DIRECTIONS FOR THIS TASK:
All lines from the opening of the entries below through the line containing "The image size is (701, 453)." must be output exactly as they appear, with no other lines.

Stored items:
--------------------------------------------------

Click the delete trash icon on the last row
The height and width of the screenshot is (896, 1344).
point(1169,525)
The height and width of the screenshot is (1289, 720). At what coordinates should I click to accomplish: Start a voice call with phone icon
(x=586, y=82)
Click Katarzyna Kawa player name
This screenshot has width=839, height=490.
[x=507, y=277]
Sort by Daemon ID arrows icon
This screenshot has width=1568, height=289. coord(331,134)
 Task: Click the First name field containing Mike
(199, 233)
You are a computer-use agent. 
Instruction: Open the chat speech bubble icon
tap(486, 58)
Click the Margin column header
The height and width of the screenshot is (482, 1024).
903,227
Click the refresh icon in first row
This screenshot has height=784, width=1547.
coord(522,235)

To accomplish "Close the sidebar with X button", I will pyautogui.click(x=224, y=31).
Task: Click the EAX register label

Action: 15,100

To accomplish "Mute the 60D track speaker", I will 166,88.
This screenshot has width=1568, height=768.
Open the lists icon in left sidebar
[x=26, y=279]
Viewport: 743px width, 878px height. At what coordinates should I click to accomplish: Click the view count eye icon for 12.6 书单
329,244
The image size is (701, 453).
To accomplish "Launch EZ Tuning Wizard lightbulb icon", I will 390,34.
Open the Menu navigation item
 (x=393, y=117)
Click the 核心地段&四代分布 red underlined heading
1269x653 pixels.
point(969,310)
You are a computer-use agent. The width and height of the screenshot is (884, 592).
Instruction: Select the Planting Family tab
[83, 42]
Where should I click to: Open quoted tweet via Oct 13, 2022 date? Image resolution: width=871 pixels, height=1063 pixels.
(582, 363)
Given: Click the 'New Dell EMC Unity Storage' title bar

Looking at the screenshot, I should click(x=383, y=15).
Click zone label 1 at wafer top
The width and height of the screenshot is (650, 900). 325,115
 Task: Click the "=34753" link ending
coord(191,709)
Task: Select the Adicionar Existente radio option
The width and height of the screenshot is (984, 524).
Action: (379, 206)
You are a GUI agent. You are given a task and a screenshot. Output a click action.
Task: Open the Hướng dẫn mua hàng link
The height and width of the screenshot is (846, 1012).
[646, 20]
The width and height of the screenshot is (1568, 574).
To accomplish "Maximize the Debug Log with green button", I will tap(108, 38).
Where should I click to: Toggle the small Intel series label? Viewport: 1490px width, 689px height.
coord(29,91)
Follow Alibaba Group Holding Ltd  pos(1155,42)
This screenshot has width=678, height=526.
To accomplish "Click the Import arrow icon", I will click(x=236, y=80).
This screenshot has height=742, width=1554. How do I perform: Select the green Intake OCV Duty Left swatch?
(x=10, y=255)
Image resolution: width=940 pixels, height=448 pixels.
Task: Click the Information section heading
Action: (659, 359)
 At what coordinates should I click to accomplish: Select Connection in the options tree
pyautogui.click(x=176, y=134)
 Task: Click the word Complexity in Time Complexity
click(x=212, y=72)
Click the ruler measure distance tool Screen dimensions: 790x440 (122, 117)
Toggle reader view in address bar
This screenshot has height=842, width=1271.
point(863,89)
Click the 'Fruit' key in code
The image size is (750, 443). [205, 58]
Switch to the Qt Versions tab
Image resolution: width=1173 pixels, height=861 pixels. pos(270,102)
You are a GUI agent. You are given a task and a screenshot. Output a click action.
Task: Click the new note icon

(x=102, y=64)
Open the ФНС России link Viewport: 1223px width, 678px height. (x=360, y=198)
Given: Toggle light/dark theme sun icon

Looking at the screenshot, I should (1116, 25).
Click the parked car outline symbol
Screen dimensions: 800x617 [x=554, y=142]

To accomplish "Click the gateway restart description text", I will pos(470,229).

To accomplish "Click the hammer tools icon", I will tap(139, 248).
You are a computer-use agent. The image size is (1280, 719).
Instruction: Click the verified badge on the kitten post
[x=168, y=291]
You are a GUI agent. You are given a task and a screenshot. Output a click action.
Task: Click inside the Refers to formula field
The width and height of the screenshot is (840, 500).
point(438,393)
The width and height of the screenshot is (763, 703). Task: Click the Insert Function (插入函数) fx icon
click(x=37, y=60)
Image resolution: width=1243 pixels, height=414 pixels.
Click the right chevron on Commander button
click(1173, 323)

--------------------------------------------------

SOLUTION TO THE PROBLEM:
Click the delete trash icon on the last row
The height and width of the screenshot is (896, 1344).
point(1169,525)
The height and width of the screenshot is (1289, 720). At what coordinates should I click to accomplish: Start a voice call with phone icon
(x=586, y=82)
Click Katarzyna Kawa player name
This screenshot has width=839, height=490.
[x=507, y=277]
Sort by Daemon ID arrows icon
This screenshot has width=1568, height=289. coord(331,134)
 Task: Click the First name field containing Mike
(199, 233)
You are a computer-use agent. 
Instruction: Open the chat speech bubble icon
tap(486, 58)
Click the Margin column header
The height and width of the screenshot is (482, 1024).
903,227
Click the refresh icon in first row
This screenshot has height=784, width=1547.
coord(522,235)

To accomplish "Close the sidebar with X button", I will pyautogui.click(x=224, y=31).
Task: Click the EAX register label

Action: 15,100

To accomplish "Mute the 60D track speaker", I will 166,88.
This screenshot has width=1568, height=768.
Open the lists icon in left sidebar
[x=26, y=279]
Viewport: 743px width, 878px height. At what coordinates should I click to accomplish: Click the view count eye icon for 12.6 书单
329,244
The image size is (701, 453).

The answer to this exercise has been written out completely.